Greene, said in a press release and a separate letter to his congregation that the church's Super Bowl event was a way to minister to people, and that the NFL shouldn't be able to stop it.
"The NFL implied that it has a problem with the venue and medium that local churches conduct ministry," Greene said in the news release. "We want to save souls by any means necessary. Football, traditional service, street ministry -- it doesn't matter."
"All we want to do is increase fellowship with believers and demonstrate true love to people that don't know Christ."
In the letter to the congregation, Greene said that the NFL doesn't want churches to host Super Bowl gatherings, though "people can gather at sports bars and other secular locations with no problem."
"I believe that God's people have to take a stand," Greene said in the letter. "If the church continues to compromise with the world, it will soon have no influence on the world that God has instructed us to reach in His Great Commission as directed in St. Matthew 29:18-20."

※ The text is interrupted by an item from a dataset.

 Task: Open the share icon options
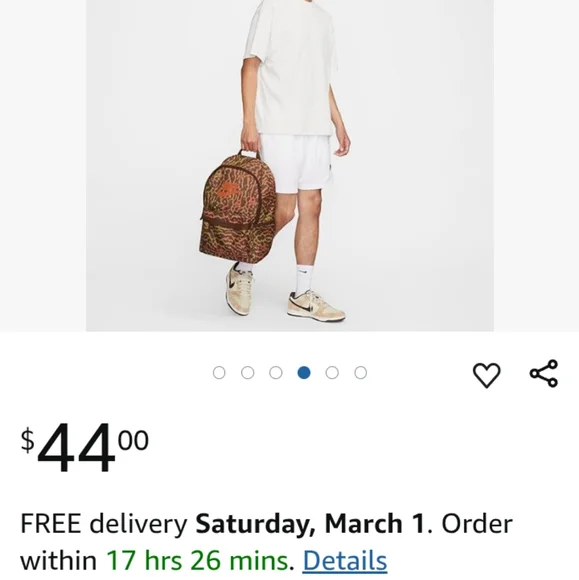(x=543, y=373)
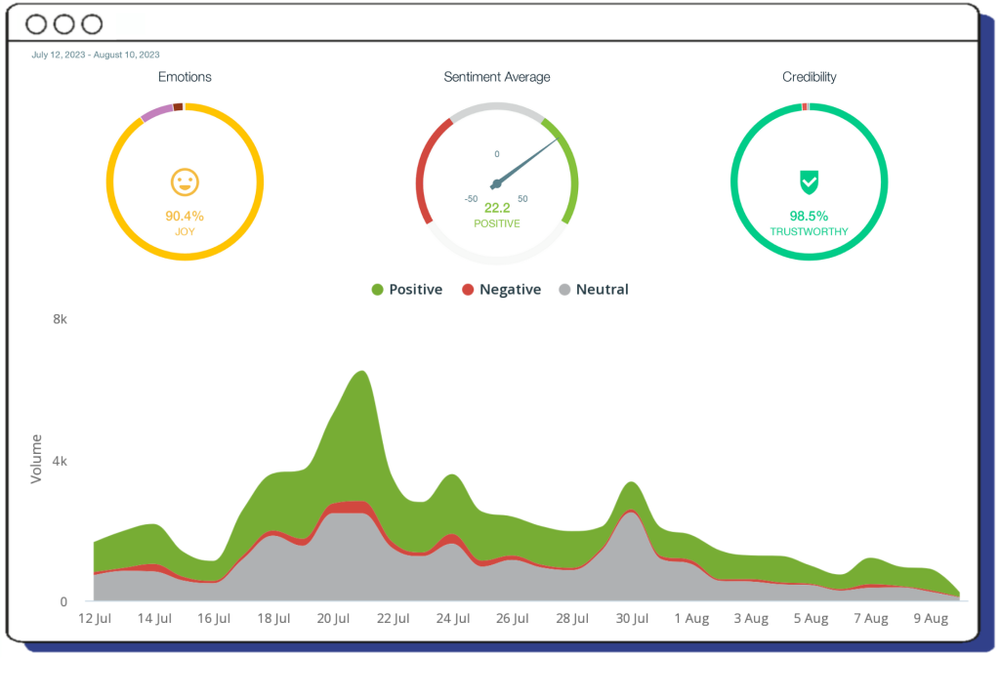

Earlier this week, the NFL, having spotted a Web site promoting a Super Bowl gathering at Indianapolis' Fall Creek Baptist Church, told that church that it couldn't use a wall projector to show the game. The NFL's stance prompted many churches across the country to cancel their planned Super Bowl events.
The NFL said the law generally limits Super Bowl showings to one TV no bigger than 55 inches.
Last week, NFL spokesman Greg Aiello said the league's long-standing policy is to ban "mass out-of-home viewing" of the Super Bowl. An exception is made for sports bars and other businesses that show televised sports as a part of their everyday operations.
"We have contracts with our (TV) networks to provide free over-the-air television for people at home," Aiello said. "The network economics are based on television ratings and at-home viewing. Out-of-home viewing is not measured by Nielsen."
It is also the reason no mass viewings were planned in large arenas like the RCA Dome or Conseco Fieldhouse.
On Friday, an NFL statement expanded on Aiello's explanation, saying the league's policy is "nothing new."
"We are simply following copyright law and have done so with regard to any type of commercial establishment including hotels, theaters, museums, schools, arenas and others," the statement said.
The statement said the NFL "has absolutely no objection to churches and others hosting Super Bowl viewing parties as long as they do not charge admission and show the game on a television of the type commonly used at home."